PROBLEM STATEMENT:
Once you have read the entries below, repeat all of them exactly.

ENTRIES PROVIDED:
* * *

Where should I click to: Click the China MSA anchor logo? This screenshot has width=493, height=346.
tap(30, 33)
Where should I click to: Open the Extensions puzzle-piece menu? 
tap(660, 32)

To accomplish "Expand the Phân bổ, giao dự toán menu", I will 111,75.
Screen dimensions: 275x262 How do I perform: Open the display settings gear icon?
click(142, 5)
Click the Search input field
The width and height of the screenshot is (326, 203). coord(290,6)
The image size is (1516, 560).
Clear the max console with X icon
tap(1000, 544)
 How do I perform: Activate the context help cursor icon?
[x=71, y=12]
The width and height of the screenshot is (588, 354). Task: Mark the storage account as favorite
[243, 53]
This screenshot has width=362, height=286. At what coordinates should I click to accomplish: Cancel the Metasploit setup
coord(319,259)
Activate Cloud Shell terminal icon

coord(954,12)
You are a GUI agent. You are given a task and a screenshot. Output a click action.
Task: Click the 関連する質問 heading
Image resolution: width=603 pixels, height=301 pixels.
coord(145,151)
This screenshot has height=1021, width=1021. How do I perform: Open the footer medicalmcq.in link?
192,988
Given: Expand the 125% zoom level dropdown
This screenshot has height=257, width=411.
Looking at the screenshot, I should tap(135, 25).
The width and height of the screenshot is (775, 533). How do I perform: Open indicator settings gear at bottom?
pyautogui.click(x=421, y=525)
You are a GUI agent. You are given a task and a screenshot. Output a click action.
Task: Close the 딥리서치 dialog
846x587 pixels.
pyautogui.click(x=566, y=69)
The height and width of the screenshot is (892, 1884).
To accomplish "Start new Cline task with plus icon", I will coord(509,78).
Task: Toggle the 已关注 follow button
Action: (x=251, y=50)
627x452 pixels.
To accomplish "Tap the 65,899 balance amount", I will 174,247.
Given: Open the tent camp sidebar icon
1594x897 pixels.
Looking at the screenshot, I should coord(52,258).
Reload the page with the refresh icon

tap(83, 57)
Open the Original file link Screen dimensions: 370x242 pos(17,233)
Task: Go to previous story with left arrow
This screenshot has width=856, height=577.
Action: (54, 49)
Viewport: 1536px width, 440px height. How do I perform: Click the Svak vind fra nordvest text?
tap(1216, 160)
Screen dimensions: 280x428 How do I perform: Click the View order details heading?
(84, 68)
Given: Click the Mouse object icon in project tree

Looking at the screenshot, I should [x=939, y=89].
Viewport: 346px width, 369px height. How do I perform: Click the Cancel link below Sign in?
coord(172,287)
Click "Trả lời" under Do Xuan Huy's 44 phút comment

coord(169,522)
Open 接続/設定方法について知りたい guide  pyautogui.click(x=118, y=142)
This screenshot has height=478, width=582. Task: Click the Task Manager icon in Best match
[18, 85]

* * *

OUTPUT OF THE EXERCISE:
Where should I click to: Click the China MSA anchor logo? This screenshot has width=493, height=346.
tap(30, 33)
Where should I click to: Open the Extensions puzzle-piece menu? 
tap(660, 32)

To accomplish "Expand the Phân bổ, giao dự toán menu", I will 111,75.
Screen dimensions: 275x262 How do I perform: Open the display settings gear icon?
click(142, 5)
Click the Search input field
The width and height of the screenshot is (326, 203). coord(290,6)
The image size is (1516, 560).
Clear the max console with X icon
tap(1000, 544)
 How do I perform: Activate the context help cursor icon?
[x=71, y=12]
The width and height of the screenshot is (588, 354). Task: Mark the storage account as favorite
[243, 53]
This screenshot has width=362, height=286. At what coordinates should I click to accomplish: Cancel the Metasploit setup
coord(319,259)
Activate Cloud Shell terminal icon

coord(954,12)
You are a GUI agent. You are given a task and a screenshot. Output a click action.
Task: Click the 関連する質問 heading
Image resolution: width=603 pixels, height=301 pixels.
coord(145,151)
This screenshot has height=1021, width=1021. How do I perform: Open the footer medicalmcq.in link?
192,988
Given: Expand the 125% zoom level dropdown
This screenshot has height=257, width=411.
Looking at the screenshot, I should tap(135, 25).
The width and height of the screenshot is (775, 533). How do I perform: Open indicator settings gear at bottom?
pyautogui.click(x=421, y=525)
You are a GUI agent. You are given a task and a screenshot. Output a click action.
Task: Close the 딥리서치 dialog
846x587 pixels.
pyautogui.click(x=566, y=69)
The height and width of the screenshot is (892, 1884).
To accomplish "Start new Cline task with plus icon", I will coord(509,78).
Task: Toggle the 已关注 follow button
Action: (x=251, y=50)
627x452 pixels.
To accomplish "Tap the 65,899 balance amount", I will 174,247.
Given: Open the tent camp sidebar icon
1594x897 pixels.
Looking at the screenshot, I should coord(52,258).
Reload the page with the refresh icon

tap(83, 57)
Open the Original file link Screen dimensions: 370x242 pos(17,233)
Task: Go to previous story with left arrow
This screenshot has width=856, height=577.
Action: (54, 49)
Viewport: 1536px width, 440px height. How do I perform: Click the Svak vind fra nordvest text?
tap(1216, 160)
Screen dimensions: 280x428 How do I perform: Click the View order details heading?
(84, 68)
Given: Click the Mouse object icon in project tree

Looking at the screenshot, I should [x=939, y=89].
Viewport: 346px width, 369px height. How do I perform: Click the Cancel link below Sign in?
coord(172,287)
Click "Trả lời" under Do Xuan Huy's 44 phút comment

coord(169,522)
Open 接続/設定方法について知りたい guide  pyautogui.click(x=118, y=142)
This screenshot has height=478, width=582. Task: Click the Task Manager icon in Best match
[18, 85]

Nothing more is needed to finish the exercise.